Here's an event some of might want to check out. "Catholicism for New Millennium will sponsor its next talk on Monday evening, February 2, from 7:30-9:00 in the Globe Room at Cataldo. Dean Brackley SJ will be speaking on his recent book "The Call to Discernment in Troubled Times: New Perspectives on the Transformative Wisdom of Ignatius of Loyola." Dean Brackley is Professor of Theology and Ethics at the University of Central America (UCA) in El Salvador. When the Jesuits at UCA were martyred by the army in 1989 the leader of the Jesuits sent out a call for volunteers to replace them. Dean Brackley was one of the many who made themselves available, and was selected to be sent to UCA for this work. he has written extensively on Jesuit spirituality and on the Jesuit mission in higher education. He also serves on the board of trustees at our brother Jesuit school, The University of San Francisco."

The reading schedule for next week is updated with the two readings I passed out in class. Thanks for checking it.

Finally, please work on your grading schemes. In addition to my regular office hours, M-W 8-11, you can catch me on Thursday afternoons and Fridays.

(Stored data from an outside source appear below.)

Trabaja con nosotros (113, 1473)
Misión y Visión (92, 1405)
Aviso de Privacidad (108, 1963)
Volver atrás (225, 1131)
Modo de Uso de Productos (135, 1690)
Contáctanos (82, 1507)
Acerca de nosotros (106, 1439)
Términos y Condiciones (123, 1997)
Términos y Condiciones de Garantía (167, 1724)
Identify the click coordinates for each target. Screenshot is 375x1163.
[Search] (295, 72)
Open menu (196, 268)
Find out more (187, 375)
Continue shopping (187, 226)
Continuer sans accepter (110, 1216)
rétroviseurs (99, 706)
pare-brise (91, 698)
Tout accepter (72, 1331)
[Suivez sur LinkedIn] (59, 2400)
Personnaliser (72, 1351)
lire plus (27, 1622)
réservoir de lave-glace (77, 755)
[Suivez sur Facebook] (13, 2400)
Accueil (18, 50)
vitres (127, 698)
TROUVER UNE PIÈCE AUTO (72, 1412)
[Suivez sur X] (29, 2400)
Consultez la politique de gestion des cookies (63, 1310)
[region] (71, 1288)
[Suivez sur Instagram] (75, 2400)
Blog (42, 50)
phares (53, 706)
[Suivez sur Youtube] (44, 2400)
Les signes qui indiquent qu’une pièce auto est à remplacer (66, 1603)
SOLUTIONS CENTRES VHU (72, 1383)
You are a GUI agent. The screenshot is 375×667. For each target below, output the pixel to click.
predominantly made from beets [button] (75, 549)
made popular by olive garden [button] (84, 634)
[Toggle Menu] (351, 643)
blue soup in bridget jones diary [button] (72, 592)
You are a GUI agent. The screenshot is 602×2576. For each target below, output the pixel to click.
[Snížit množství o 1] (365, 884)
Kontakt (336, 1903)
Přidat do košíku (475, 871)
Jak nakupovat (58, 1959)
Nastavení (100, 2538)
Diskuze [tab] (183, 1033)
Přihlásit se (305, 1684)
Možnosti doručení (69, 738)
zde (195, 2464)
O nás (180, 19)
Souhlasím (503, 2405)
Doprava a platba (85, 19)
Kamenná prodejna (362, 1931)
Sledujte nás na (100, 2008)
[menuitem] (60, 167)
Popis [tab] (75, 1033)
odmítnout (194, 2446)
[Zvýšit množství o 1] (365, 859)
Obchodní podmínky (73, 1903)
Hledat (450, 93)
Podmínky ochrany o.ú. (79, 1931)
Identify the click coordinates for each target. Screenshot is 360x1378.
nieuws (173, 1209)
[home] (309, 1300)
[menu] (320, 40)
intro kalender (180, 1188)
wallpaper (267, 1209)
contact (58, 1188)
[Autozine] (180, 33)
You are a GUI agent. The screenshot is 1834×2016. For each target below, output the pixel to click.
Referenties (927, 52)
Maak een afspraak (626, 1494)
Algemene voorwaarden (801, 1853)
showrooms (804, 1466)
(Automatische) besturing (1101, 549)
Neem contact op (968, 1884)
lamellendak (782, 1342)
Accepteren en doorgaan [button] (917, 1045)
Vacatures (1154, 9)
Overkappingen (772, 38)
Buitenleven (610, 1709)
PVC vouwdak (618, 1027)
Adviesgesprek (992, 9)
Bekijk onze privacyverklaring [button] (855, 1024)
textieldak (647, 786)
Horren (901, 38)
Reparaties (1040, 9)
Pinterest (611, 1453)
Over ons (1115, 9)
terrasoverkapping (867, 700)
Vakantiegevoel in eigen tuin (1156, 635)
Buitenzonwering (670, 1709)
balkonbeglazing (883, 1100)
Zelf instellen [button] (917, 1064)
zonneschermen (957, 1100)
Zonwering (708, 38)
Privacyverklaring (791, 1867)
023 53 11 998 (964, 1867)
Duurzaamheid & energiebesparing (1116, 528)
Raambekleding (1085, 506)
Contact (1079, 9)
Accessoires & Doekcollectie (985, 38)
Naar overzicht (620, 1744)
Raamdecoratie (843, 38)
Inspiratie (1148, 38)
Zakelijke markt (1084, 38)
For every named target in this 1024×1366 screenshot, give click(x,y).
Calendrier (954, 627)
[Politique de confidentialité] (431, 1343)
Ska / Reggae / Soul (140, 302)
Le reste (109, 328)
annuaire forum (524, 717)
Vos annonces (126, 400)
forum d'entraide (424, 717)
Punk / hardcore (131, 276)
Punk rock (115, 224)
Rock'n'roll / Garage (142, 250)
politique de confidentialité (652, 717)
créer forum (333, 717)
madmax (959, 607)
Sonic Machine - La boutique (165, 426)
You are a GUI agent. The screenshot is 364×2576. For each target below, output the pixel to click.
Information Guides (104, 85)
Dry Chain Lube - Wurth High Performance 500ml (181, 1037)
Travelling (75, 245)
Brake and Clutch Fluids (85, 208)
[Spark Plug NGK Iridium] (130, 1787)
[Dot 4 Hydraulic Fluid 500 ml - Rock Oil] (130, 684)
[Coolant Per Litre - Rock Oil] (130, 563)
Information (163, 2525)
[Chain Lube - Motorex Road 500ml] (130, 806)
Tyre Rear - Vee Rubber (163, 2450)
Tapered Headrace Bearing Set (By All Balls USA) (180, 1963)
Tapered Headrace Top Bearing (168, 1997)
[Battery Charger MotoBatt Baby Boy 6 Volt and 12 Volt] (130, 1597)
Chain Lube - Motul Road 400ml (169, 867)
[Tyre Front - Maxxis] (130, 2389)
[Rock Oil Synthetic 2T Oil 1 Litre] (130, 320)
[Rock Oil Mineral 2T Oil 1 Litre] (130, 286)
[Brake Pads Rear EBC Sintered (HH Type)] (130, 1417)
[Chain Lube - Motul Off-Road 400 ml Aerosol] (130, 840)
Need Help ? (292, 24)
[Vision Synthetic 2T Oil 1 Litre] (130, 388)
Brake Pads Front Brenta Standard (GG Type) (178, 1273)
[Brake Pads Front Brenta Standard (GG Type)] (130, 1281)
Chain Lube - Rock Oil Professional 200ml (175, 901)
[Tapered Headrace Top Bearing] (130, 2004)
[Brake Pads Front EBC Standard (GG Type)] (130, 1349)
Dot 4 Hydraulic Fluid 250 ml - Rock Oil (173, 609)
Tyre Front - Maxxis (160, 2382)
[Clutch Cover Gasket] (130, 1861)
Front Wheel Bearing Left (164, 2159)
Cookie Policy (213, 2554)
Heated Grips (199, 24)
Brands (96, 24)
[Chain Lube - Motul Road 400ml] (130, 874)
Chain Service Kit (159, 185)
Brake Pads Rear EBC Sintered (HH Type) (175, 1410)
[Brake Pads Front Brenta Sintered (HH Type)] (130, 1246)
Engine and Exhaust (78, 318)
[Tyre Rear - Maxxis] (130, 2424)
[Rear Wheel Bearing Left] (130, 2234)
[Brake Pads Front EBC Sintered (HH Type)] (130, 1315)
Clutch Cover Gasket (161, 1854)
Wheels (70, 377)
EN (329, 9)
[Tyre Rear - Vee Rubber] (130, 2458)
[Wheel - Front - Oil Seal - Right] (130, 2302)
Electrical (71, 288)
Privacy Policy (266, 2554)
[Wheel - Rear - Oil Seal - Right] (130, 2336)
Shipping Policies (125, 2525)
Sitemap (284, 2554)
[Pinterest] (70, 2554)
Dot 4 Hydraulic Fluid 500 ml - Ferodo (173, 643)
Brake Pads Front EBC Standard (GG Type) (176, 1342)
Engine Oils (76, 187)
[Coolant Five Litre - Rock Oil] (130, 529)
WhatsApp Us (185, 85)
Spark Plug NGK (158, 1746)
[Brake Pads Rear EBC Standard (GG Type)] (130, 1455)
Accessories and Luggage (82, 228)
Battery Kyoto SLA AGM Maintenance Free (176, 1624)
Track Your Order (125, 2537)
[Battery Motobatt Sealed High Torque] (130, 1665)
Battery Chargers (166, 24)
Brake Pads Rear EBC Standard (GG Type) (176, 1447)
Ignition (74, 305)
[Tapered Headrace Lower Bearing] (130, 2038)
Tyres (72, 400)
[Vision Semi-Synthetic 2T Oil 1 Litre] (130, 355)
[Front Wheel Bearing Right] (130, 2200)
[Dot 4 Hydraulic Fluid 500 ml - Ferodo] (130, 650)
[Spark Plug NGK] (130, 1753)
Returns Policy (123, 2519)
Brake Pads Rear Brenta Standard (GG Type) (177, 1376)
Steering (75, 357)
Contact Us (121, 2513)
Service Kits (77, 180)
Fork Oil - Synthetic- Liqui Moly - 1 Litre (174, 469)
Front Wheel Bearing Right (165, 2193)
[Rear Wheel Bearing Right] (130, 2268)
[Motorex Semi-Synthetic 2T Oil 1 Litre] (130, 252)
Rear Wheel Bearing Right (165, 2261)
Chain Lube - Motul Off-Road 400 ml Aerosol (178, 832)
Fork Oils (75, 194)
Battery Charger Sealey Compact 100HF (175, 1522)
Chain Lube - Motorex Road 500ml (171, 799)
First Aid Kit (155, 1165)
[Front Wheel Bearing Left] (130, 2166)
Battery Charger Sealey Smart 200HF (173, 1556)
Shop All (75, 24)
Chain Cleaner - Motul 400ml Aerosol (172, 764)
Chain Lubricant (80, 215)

It would be great to get some feedback on your experience of the course so far. I'm a little concerned about the difficulty of some of the reading. Tell me how things look so far from your perspective.

Alfino

Feb 3: Greek/Hellenistic Wisdom 3

Part A: Baltes & Baltes: Wisdom, its ontogenesis, and as meta-heuristic

First article, "Toward a Psychology of Wisdom and its Ontogenesis" -- two main parts to this article, the first focuses on method and theory, the second on empirical research on our collective concept of wisdom.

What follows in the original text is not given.